The minister of health and Chile's president, Michelle Bachelet, are now defending their decision in the face of fierce opposition. They say that Chilean teenagers have 40,000 unwanted babies every year and that 13 percent of all 14-year-olds are already having sex. The president stresses that it is important to provide free morning-after pills to this age group to prevent more unwanted pregnancies because abortion is not an option in Chile.
But, her critics disagree. Conservative politicians accuse the president, a single mother of three, of promoting premature sexual relations. Some local mayors have refused to distribute the morning-after pill in their communities. Church leaders describe the pill as being no better than an abortion. And even members of her own government have come out against her.
The minister of health, Maria Soledad Barria, agrees there is a sharp difference of opinion.
"This government is a coalition government," she said. "So, there is not just one point of view on this. So, some people are for the morning after pill, and others are not." She says, "I think it should be available for everyone, and those who do not want to take it, do not have to take it."
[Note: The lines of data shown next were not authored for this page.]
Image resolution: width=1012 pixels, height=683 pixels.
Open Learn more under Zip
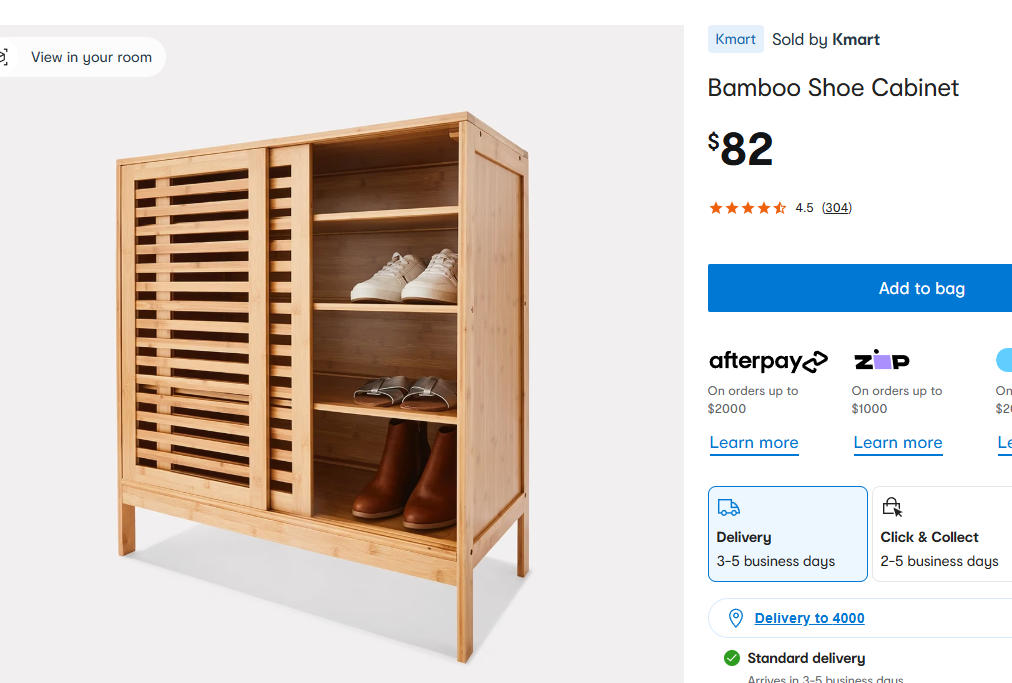click(x=898, y=443)
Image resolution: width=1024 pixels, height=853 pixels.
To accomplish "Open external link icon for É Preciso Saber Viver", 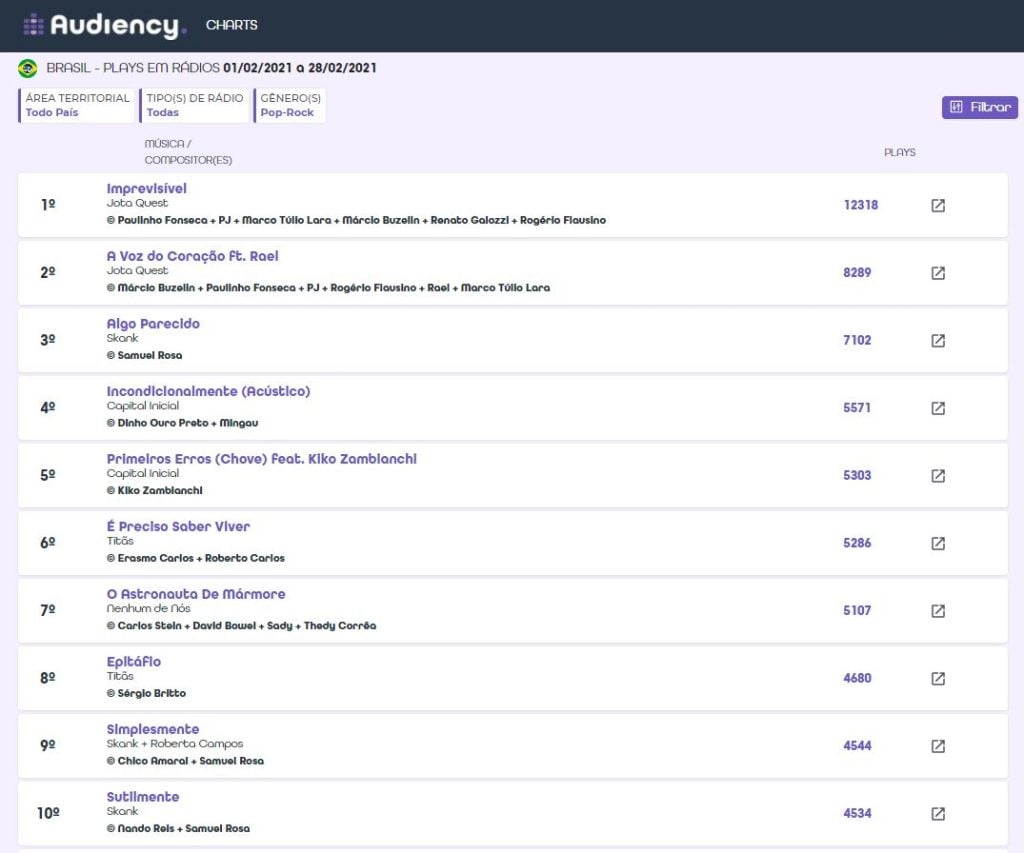I will 937,543.
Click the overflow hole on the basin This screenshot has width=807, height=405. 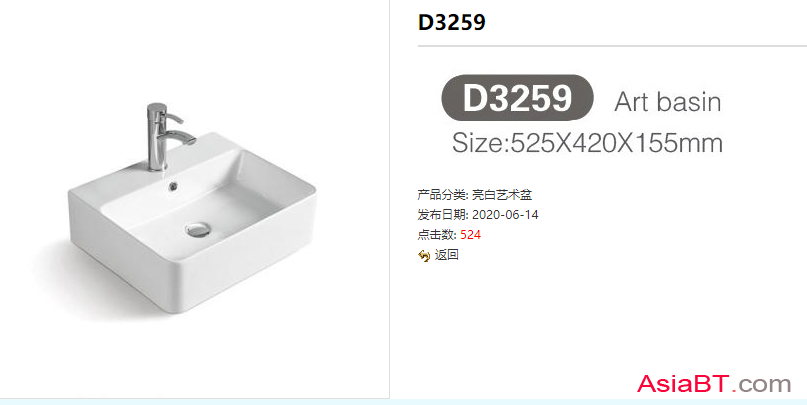[x=174, y=184]
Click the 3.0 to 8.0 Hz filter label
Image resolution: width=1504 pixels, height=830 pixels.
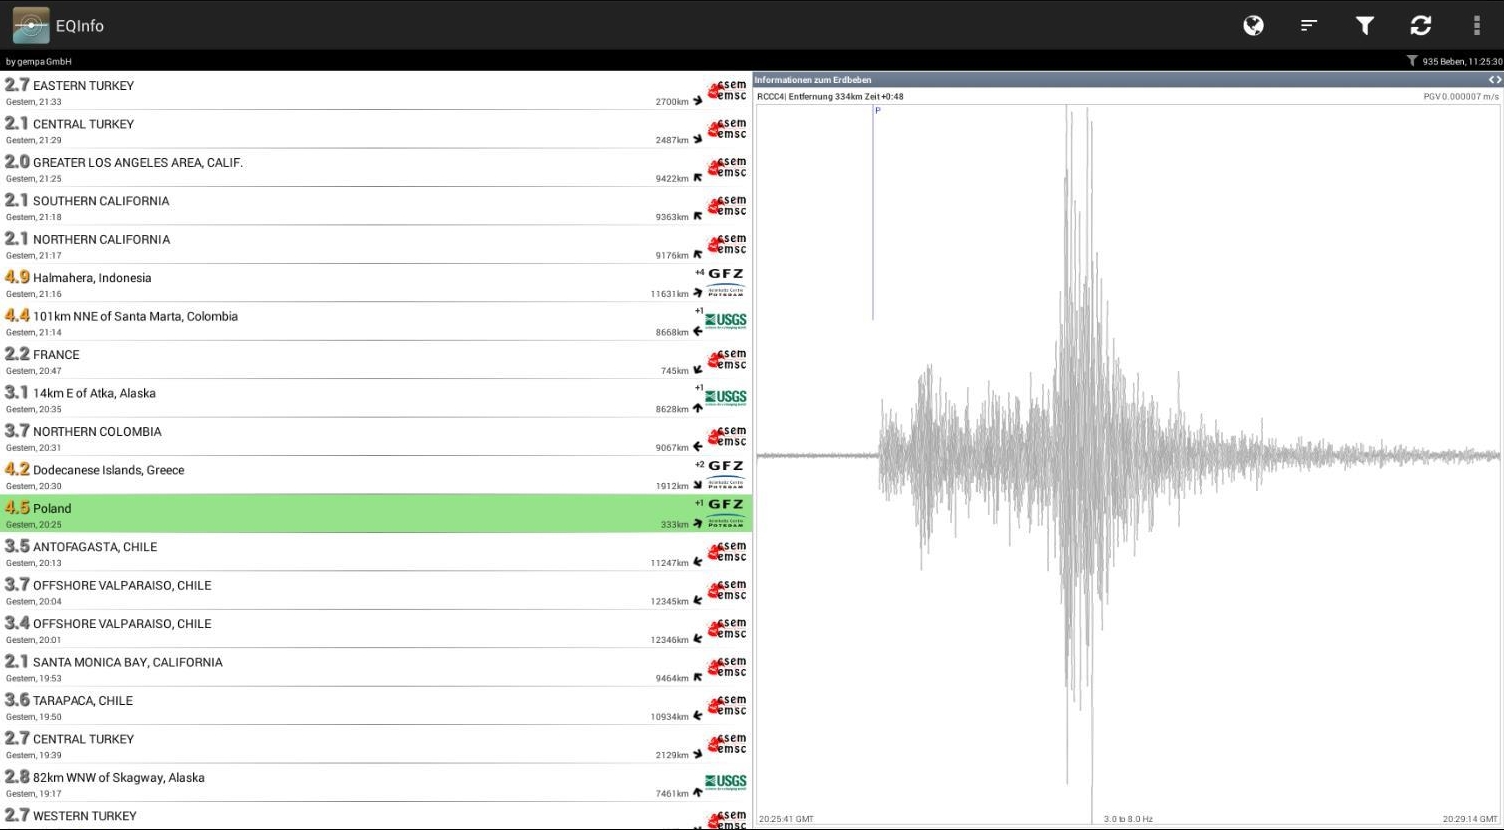click(x=1128, y=819)
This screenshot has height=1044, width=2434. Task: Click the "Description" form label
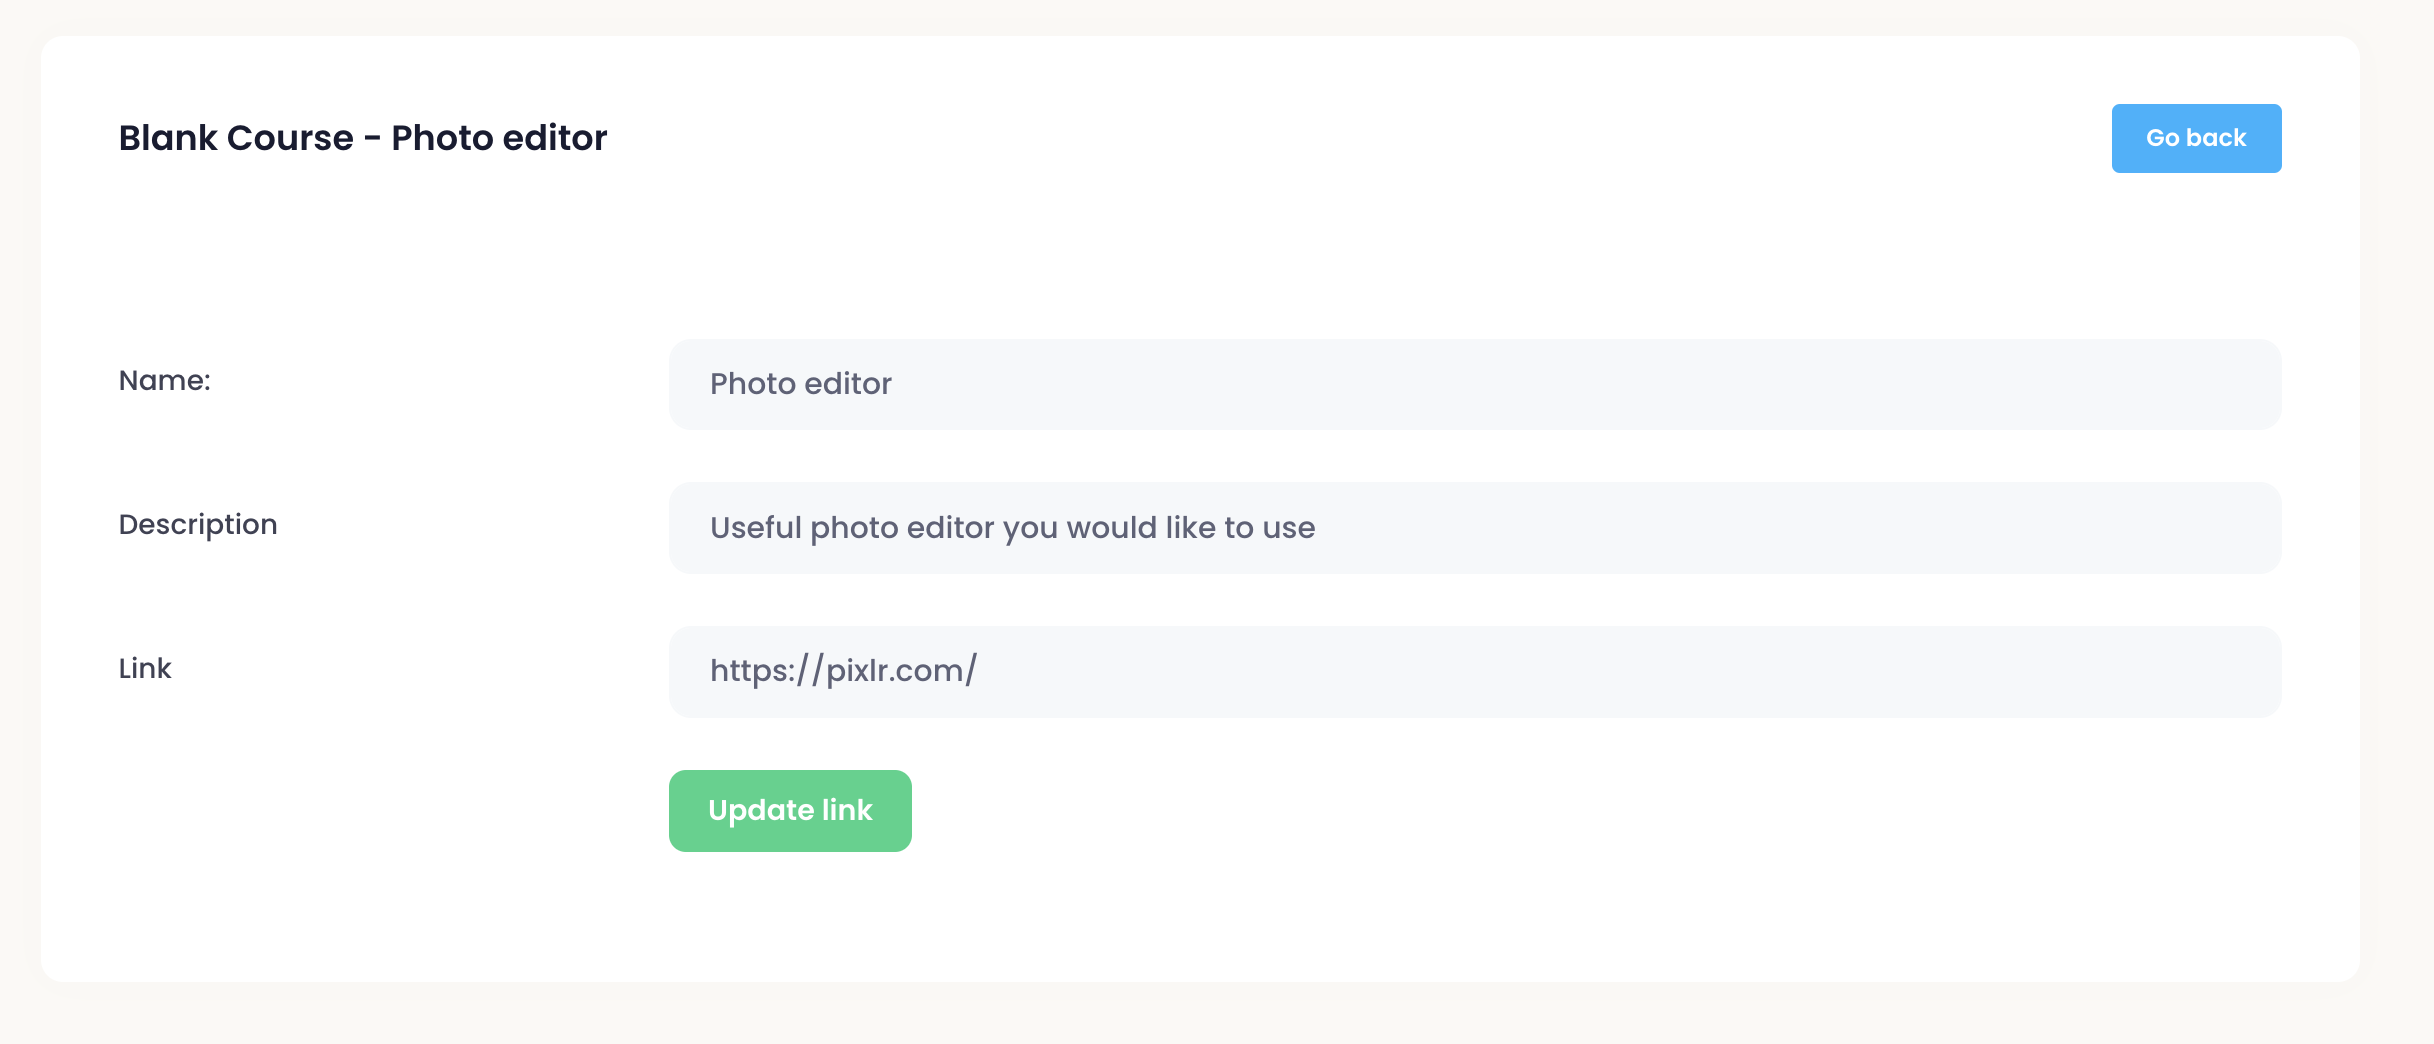[198, 524]
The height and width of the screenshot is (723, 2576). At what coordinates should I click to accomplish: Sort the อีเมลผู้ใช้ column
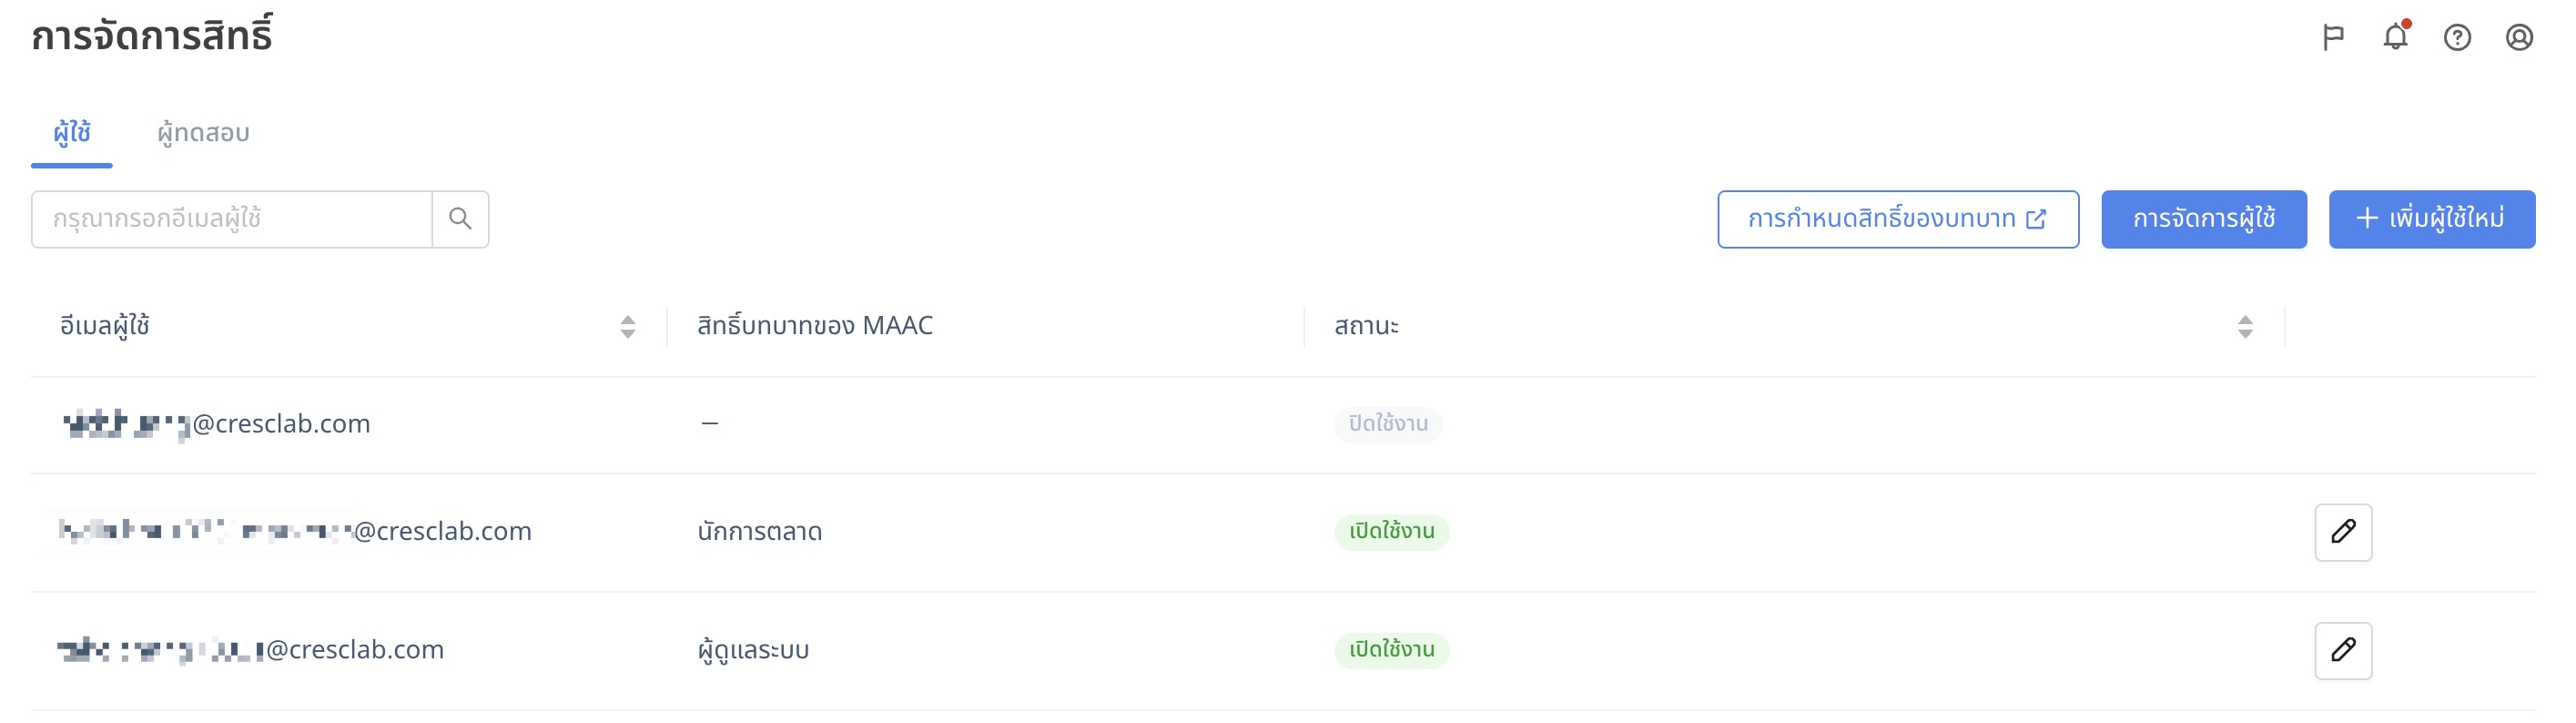pos(628,326)
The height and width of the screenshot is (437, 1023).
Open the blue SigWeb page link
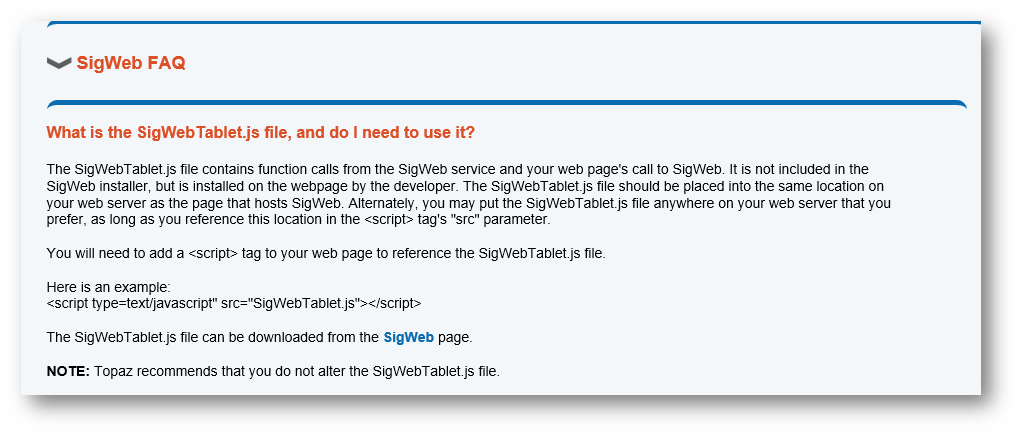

Relations between the government and the Roman Catholic Church are at an all-time low. Catholic leaders have accused the president of being totalitarian.
Paula Schimt works for an anti-abortion organization in Chile. She says the government did not consult with the church or its coalition partners before taking its decision on the morning-after pill.
"More than totalitarian, I think that they [the Catholic church] meant that it was anti-democratic, to take the morning-after pill [decision] as a public policy, without consulting everybody," said Paula Schimt. "It wasn't only the church, the Christian democrats, also within the coalition, were not asked to participate in the debate."
Recent public opinion polls indicate a majority of Chile's population are in favor of the morning after pill, as well as changing the country's abortion laws.